Before I came to any conclusion, Ray started up, so I spent the next few minutes stealing glances while she stirred her martini and watched the door.

“Stop me if you’ve heard this one,” he said.
“Stop,” I said. I wanted to talk to the girl, but he plowed onwards.
“I once visited a company that fully embraced collaboration. When I first visited them everyone had their own office. The company was profitable and growing, and offices are an inefficient use of space. And anyway, collaboration was the fad then, so out with the offices, and everyone was herded into a wide open floor plan. Only the VPs and Directors had their own offices, but after a few more visits they were out on the floor too. It was good for collaboration, they said.
“The meeting rooms were next. ‘All meetings would benefit from the input of all stakeholders’, which pretty quickly became everyone. The entire company would grind to a halt as every meeting, no matter how trivial, became a free for all where every idiotic suggestion or petty grievance had to be treated with respect and reverence for the collaborative process.
“So pretty soon, nothing is getting done,” said Ray, rising unsteadily to his feet.
The girl, meanwhile, had finished her drink and was looking uncertain about ordering another. Someone, theoretically, could have walked up to her and bought her one right then.

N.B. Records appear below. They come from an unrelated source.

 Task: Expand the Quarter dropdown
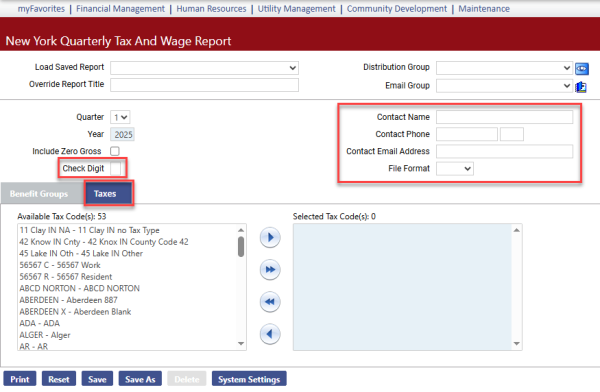tap(120, 118)
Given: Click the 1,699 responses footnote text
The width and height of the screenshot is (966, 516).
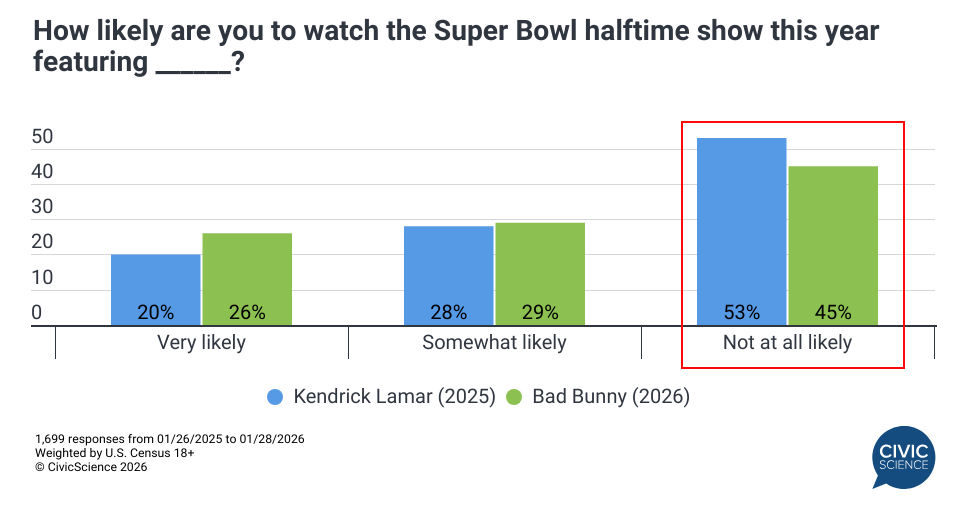Looking at the screenshot, I should click(x=169, y=439).
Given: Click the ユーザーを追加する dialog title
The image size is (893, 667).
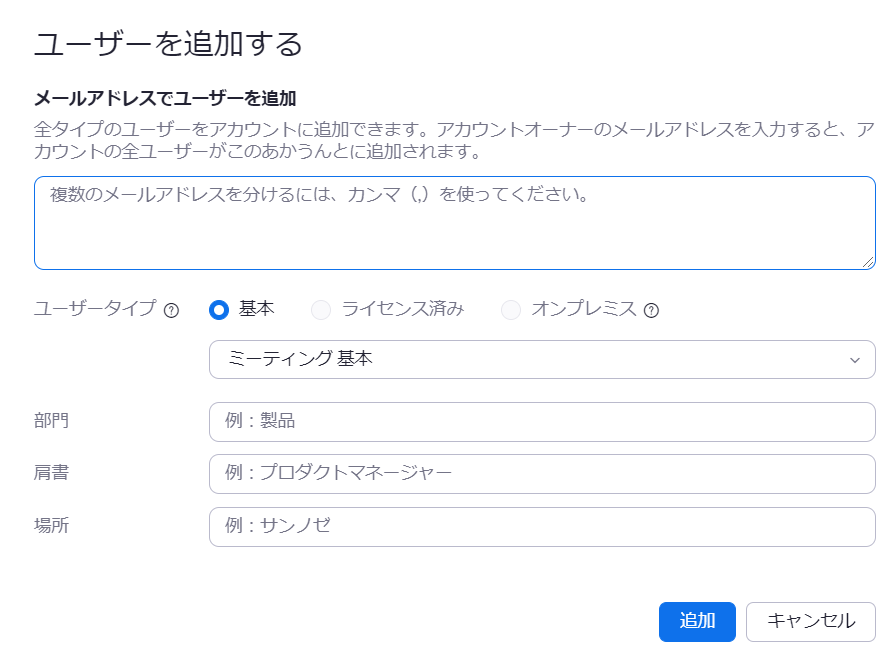Looking at the screenshot, I should click(x=168, y=44).
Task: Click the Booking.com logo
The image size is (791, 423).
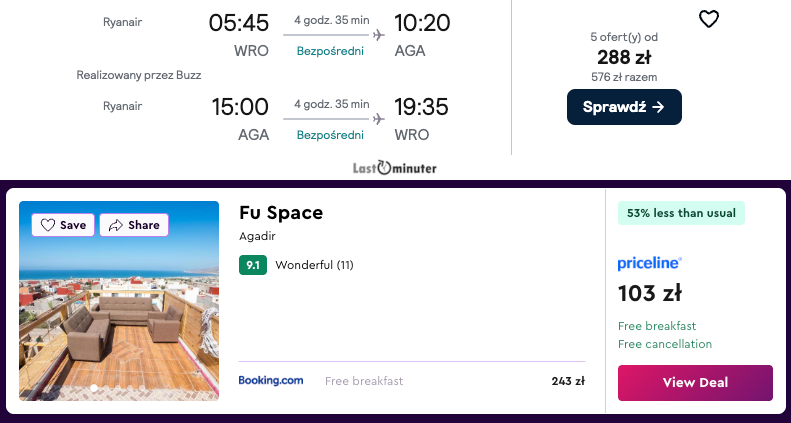Action: [270, 380]
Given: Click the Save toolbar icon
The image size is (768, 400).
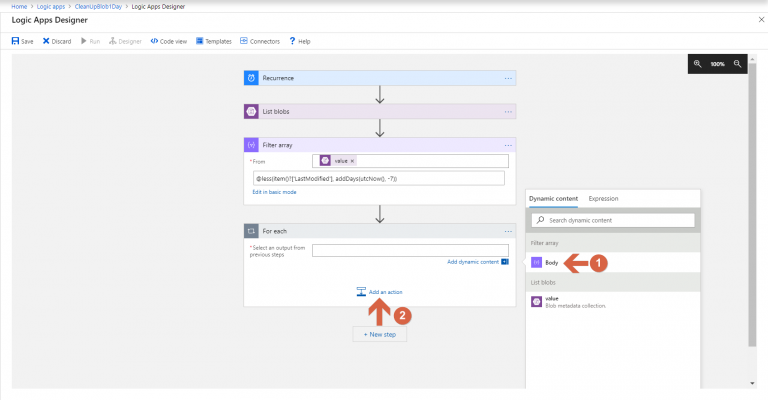Looking at the screenshot, I should pos(15,41).
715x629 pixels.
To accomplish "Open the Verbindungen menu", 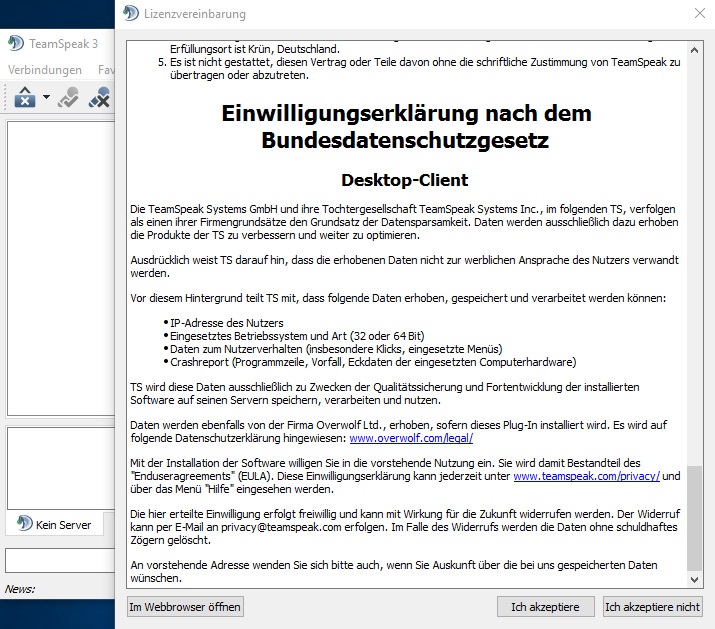I will (45, 70).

She might have even smiled at them.
“So things are going to shit, and everyone starts trying to ignore the meetings and get work done. Then the boss is pissed off because while the marketeers are debating the merits of san-serif fonts in email footers, the coders are trying to work, and while the coders are arguing about verbose method signatures, the analysts are pivoting their spreadsheets. So he put video cameras and monitors up, so that no matter which way you looked, you could see a screen of who was talking in the meeting. And he had the entire floor wired for sound, so that no-one could escape the voice of whoever was rattling on at the meeting.
“Last time I went, as they were finally running out of money, it was just the CEO and his department heads having a quarterly planning meeting that had run on for 18 weeks. All the employees had left for other jobs, but all the video cameras and microphones were still on. As the CEO and VPs argued over whether it was possible to ‘prove’ a business plan that was little more than throwing shit against the wall to see what stuck, their faces danced across a hundred screens, throwing shadows against a hundred empty desks.”

Ray stopped to barf his whiskey sour into a potted plant.

I looked up in time to see the girl walking out of the bar, alone. I could have caught up with her easy enough, but something must of made me stay.
Probably the thought that’d something rash like that, walking up to a girl that might have maybe smiled at me, would require more planning. Perhaps, I thought, pulling Ray away from the plant, I could schedule a meeting.